Lurking | Learning

comment (1)

This has emerged as the main question folks have about the idea behind pulp:  “Why would I put anything I write up where all those lurkers can see it too?”

I don’t have a pat answer.  I think that thinking about thinking in an open-source sort of way does entail some risk of a form of idea piracy.  That’s not without basis, given the fact that a great deal of work in the design/research intersection has been ‘citation-free,’ largely, I think, due the perception among all kinds of practitioners that they need to be able to claim uniqueness in order to offer value, and that uniqueness has been understood as pure invention.  Differentiation is seen as the offer of value to clients.  In a  practitioner-heavy field, that becomes the dominant ethos.

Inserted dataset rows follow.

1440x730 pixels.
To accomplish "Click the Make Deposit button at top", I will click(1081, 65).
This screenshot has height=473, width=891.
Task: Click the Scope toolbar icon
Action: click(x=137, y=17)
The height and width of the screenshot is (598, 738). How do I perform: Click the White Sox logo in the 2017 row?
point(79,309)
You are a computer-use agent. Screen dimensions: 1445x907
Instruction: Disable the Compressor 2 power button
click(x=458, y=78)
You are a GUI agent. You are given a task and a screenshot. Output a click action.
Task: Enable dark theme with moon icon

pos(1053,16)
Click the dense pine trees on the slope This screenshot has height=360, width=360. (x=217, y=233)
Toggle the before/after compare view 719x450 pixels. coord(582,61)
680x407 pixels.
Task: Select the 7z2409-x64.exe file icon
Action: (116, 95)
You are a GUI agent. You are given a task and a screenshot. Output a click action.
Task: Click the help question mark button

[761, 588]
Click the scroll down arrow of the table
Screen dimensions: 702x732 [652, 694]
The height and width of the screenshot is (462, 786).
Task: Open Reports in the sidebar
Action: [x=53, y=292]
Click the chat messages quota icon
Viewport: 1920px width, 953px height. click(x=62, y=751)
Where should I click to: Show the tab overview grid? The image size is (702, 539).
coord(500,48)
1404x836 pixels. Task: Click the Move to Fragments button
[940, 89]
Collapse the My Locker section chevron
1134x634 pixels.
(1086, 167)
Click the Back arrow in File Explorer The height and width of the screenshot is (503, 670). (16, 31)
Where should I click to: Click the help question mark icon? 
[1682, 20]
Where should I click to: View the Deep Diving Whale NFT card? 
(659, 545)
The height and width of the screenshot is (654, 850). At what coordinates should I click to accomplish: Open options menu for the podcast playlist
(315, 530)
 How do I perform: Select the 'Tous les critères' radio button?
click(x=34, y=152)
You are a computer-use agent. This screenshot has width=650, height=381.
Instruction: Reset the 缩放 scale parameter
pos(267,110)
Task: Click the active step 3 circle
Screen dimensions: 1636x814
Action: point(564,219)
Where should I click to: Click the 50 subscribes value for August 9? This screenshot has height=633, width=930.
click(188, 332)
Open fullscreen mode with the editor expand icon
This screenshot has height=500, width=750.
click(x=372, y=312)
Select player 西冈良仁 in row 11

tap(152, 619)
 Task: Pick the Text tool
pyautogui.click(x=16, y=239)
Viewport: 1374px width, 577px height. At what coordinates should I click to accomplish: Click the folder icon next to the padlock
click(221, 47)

We started pulp because we think the field will grow more robustly if it is more open, if the contest of ideas happens with the ideas rather than in marketing claims.  But if the zeitgeist of the space is going to change toward an everyday comfort with saying, “We got this idea from Dr. X, and man is it cool”  two things have to happen:  Dr. X has to put his idea out beyond the margins of his own practice, where it may have huge holes poked into it, and the folks who use it, build on it, have to be willing to say that Dr. X works for their arch-competitor, Xcorp.

I think that’s worth it if I get to see more of Dr. X’s stuff in return.  And if I’m Dr. X (which really, I’m not.  Honest.  But I’ve met him), I would like to be able to tell my next prospective customer that the model or the method I’m suggesting for their work has been raked over the intellectual coals and turned inside out by the entire field, and remains standing.  My apologies for the terribly mixed metaphors, a habit I picked up from John Cain.

Here’s why I’m putting this up as a strand:  I may well be wrong about the idea of having readers, as well as writers and critics.  Maybe the only way to get the kind of depth of engagement, quality of interaction over work in progress is to wall the garden, to make the space only available to folks who have put something in.  I’m trying to avoid a game/sports analogy here, folks.  I’ll leave it at that.  I’ve gone back and forth on this a thousand times during the floating of the idea for pulp and the building of it, and have come down on the side of thinking that the folks out there who read, but don’t contribute are for the most part not pirates but instead nascent writers and thinkers themselves.  And the best thing to do is set the example of being open about the work and equally committed to citation, acknowledgment.

So I’d like to open it up.  Get comments, points of view.  It’s early in the life of pulp, and we could change the way it works.   Or see where it goes, how it goes.

Discussion

One comment for “Lurking | Learning”

  1. Melissa Cefkin
    Posted by Melissa Cefkin   ⋅   October 14, 2009, 12:33 pm

    It seems a thin line between piracy and mimesis. (And then also on the other side between mimesis and provinence.) It seems you are inviting, in a fashion, legitimate peripheral participation. And posing the question of what counts as “illegitimate” peripheral participation. I’ve never really thought about that too much (and not sure Lave and Wenger focused much there either.) No answers, but up for the exploration!